- [TASK INPUT]
◆ ◆ ◆ ◆

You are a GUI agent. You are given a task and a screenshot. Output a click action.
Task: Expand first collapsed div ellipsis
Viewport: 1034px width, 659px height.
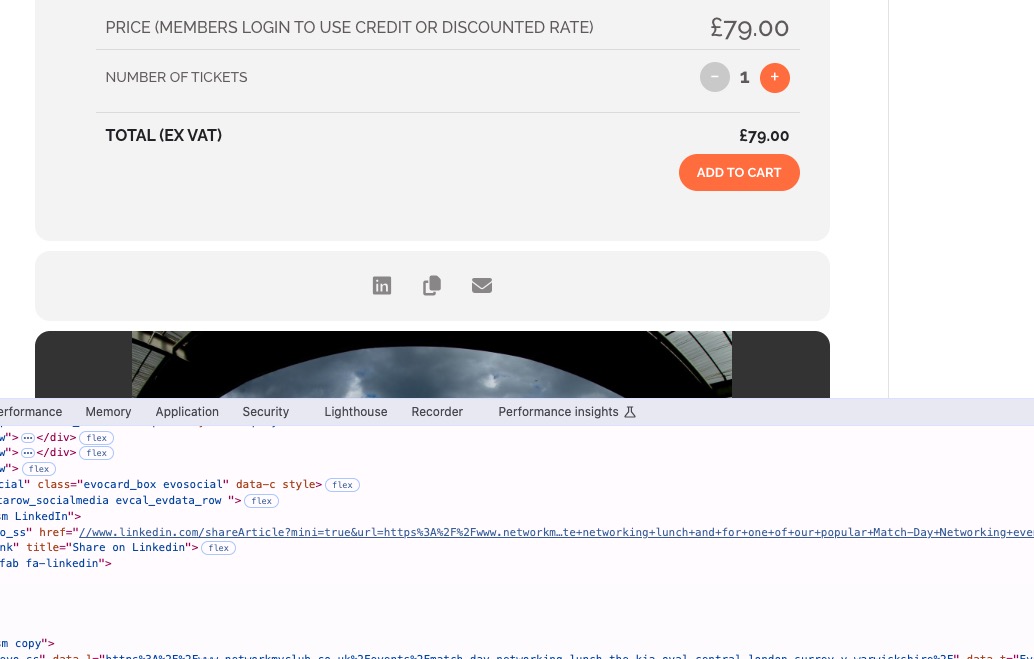pos(28,437)
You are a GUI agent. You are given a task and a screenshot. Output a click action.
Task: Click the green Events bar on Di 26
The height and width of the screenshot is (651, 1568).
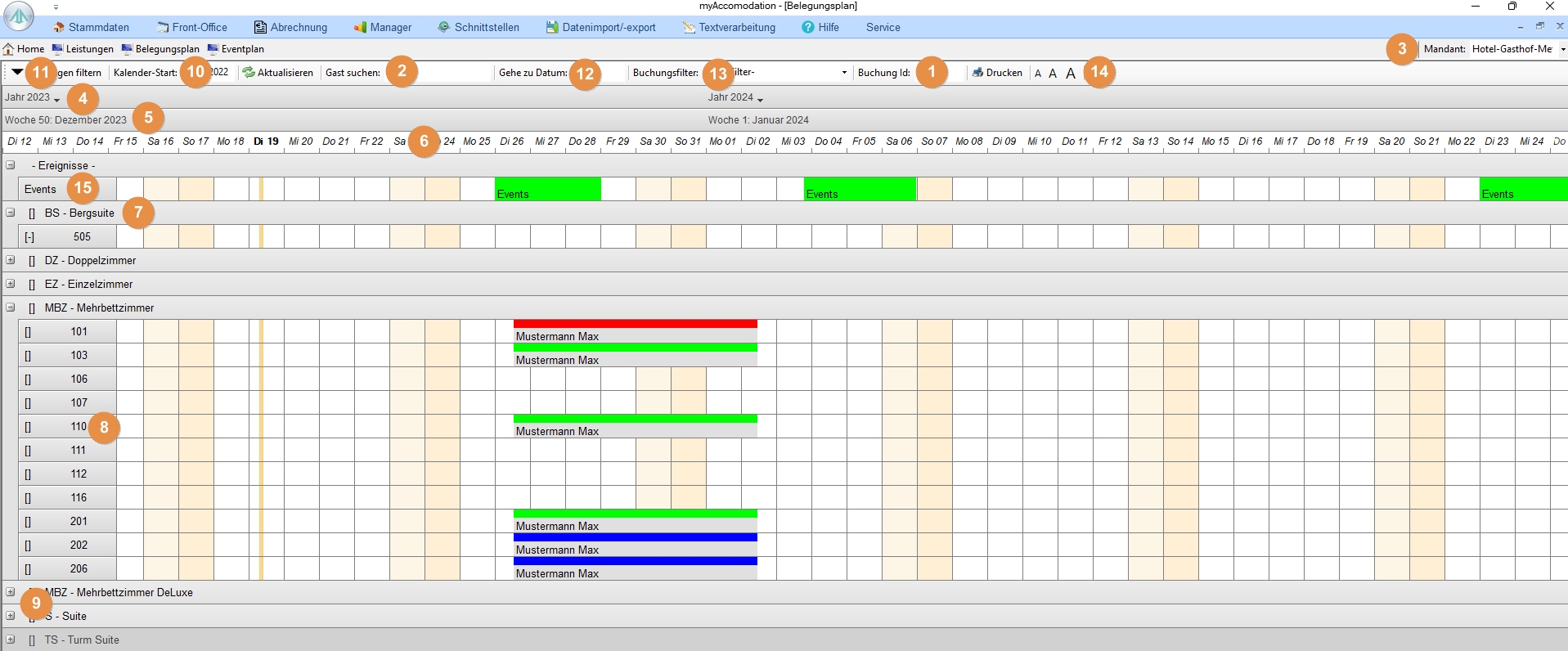547,190
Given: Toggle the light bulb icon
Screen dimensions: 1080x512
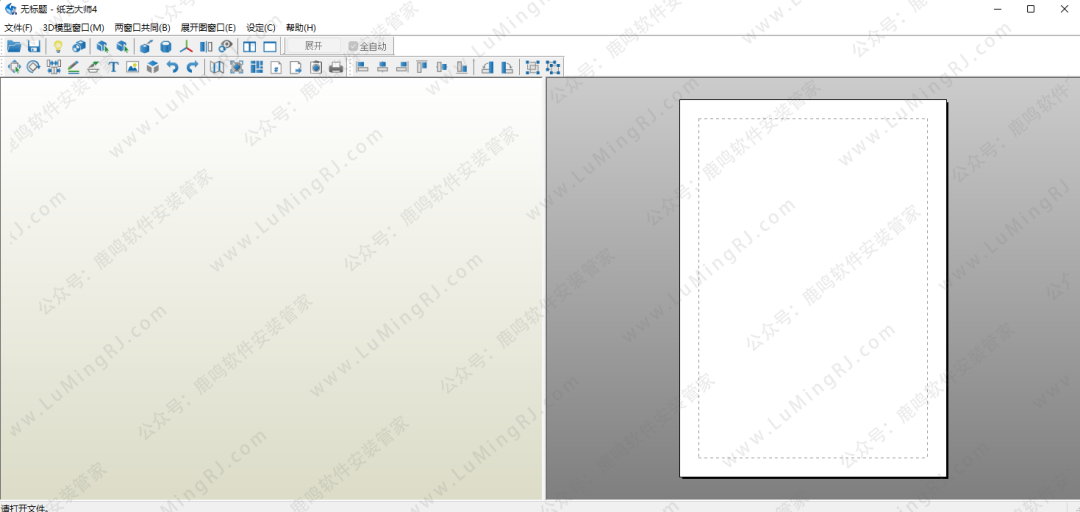Looking at the screenshot, I should coord(58,47).
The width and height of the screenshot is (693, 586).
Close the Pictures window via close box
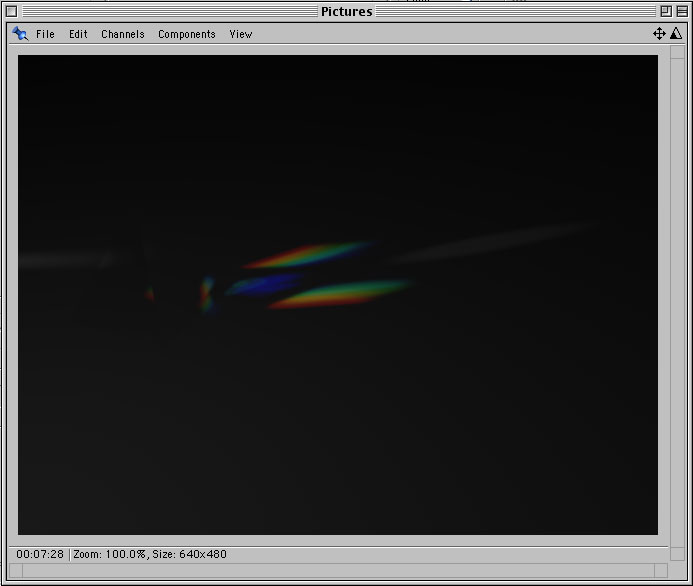point(12,11)
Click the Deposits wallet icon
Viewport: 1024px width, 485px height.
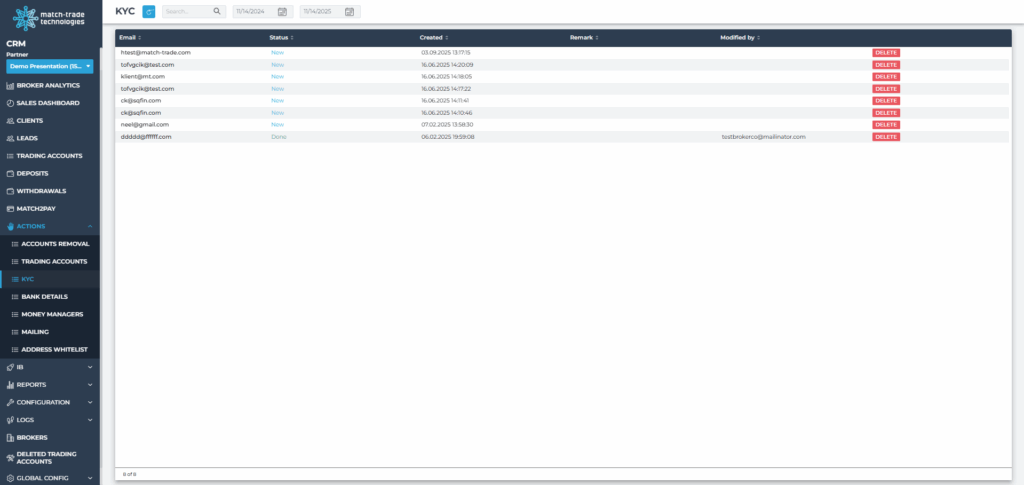pos(9,173)
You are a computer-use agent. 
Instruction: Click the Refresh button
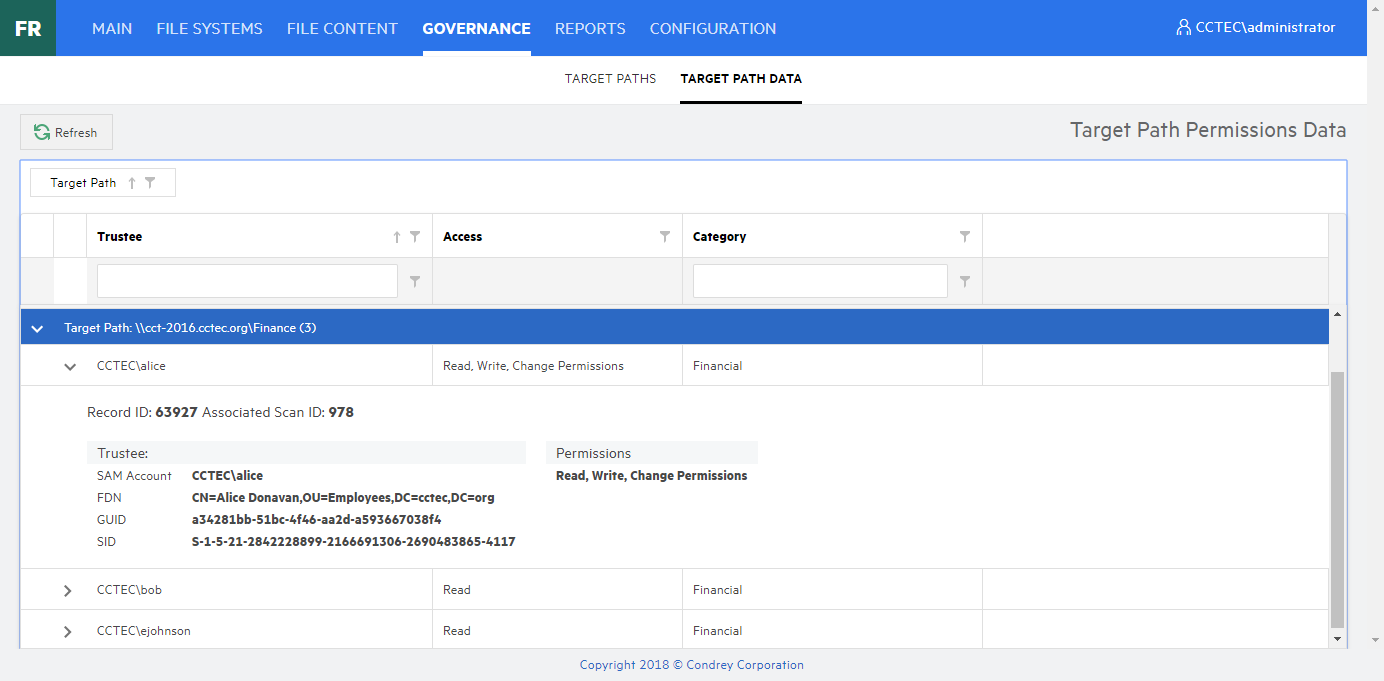[66, 132]
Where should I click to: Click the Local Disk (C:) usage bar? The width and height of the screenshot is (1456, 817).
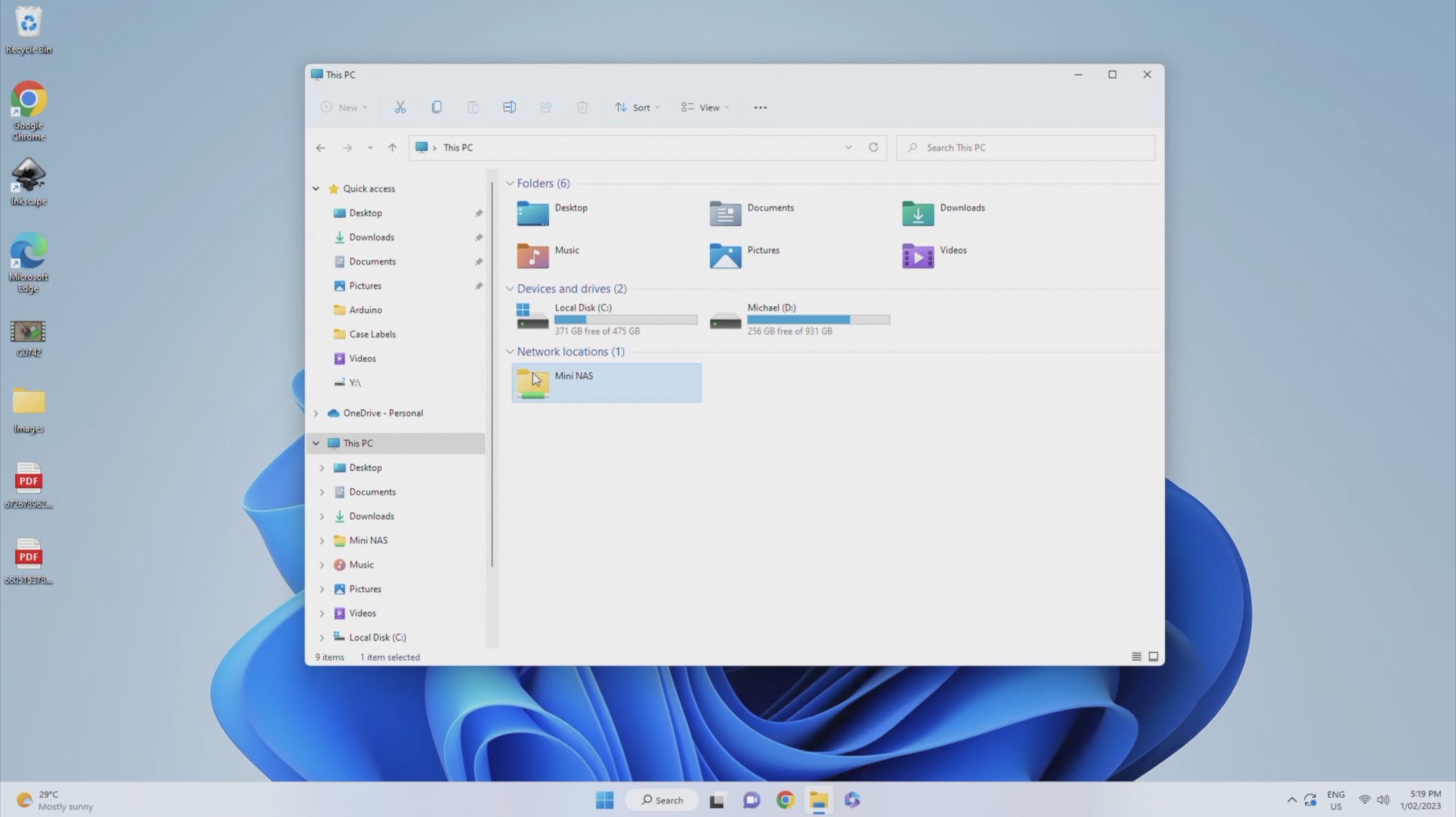[625, 320]
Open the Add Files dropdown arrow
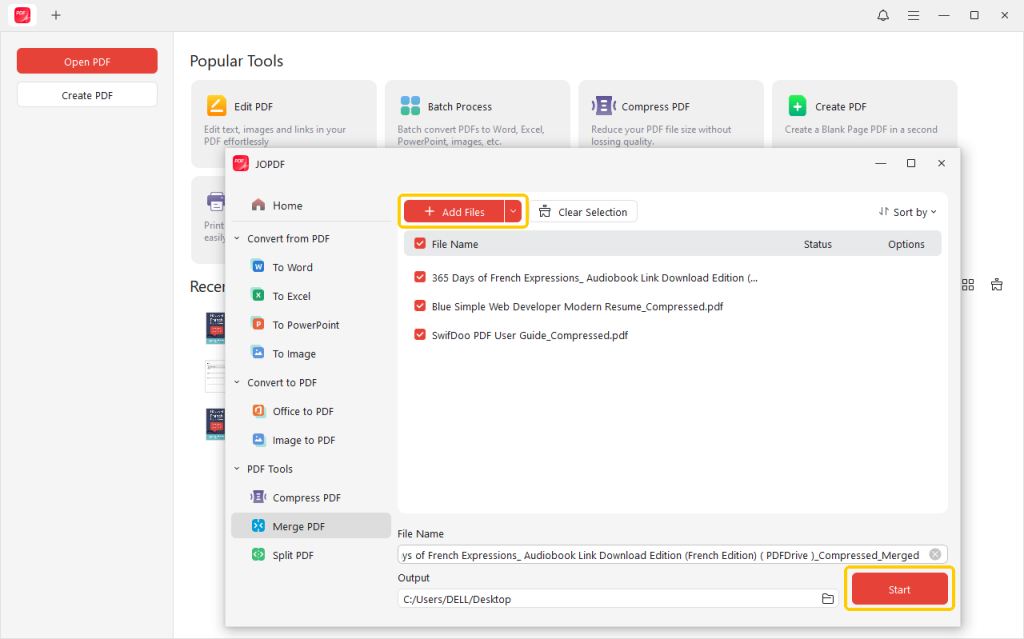Viewport: 1024px width, 639px height. point(512,211)
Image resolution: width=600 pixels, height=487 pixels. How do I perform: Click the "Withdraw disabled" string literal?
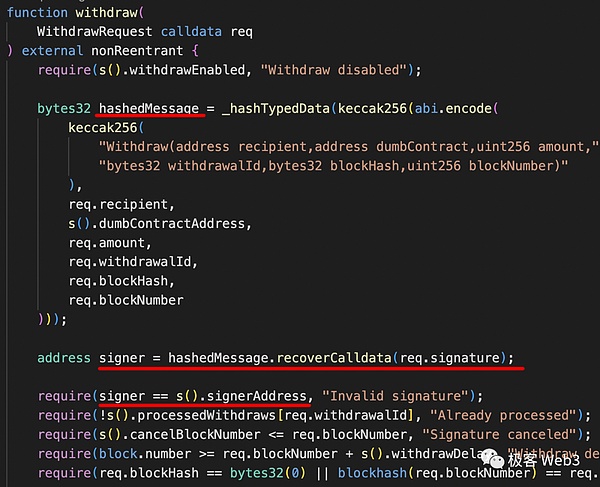(x=333, y=70)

◆ ◆ ◆ ◆

Transcribe the listing above exactly as it appears, line for line, omitting the pictures.

You are a GUI agent. You are given a task and a screenshot. Output a click action.
Task: Expand first collapsed div ellipsis
Viewport: 1034px width, 659px height.
pos(28,437)
You are a GUI agent. You are given a task and a screenshot. Output a click action.
Task: Click the green Events bar on Di 26
The height and width of the screenshot is (651, 1568).
547,190
Given: Toggle the light bulb icon
Screen dimensions: 1080x512
Looking at the screenshot, I should coord(58,47).
The width and height of the screenshot is (693, 586).
Close the Pictures window via close box
point(12,11)
Click the Deposits wallet icon
Viewport: 1024px width, 485px height.
pos(9,173)
You are a computer-use agent. 
Instruction: Click the Refresh button
[66, 132]
Where should I click to: Click the Local Disk (C:) usage bar? The width and height of the screenshot is (1456, 817).
[625, 320]
Open the Add Files dropdown arrow
Viewport: 1024px width, 639px height. point(512,211)
Image resolution: width=600 pixels, height=487 pixels. How do I perform: Click the "Withdraw disabled" string literal?
(x=333, y=70)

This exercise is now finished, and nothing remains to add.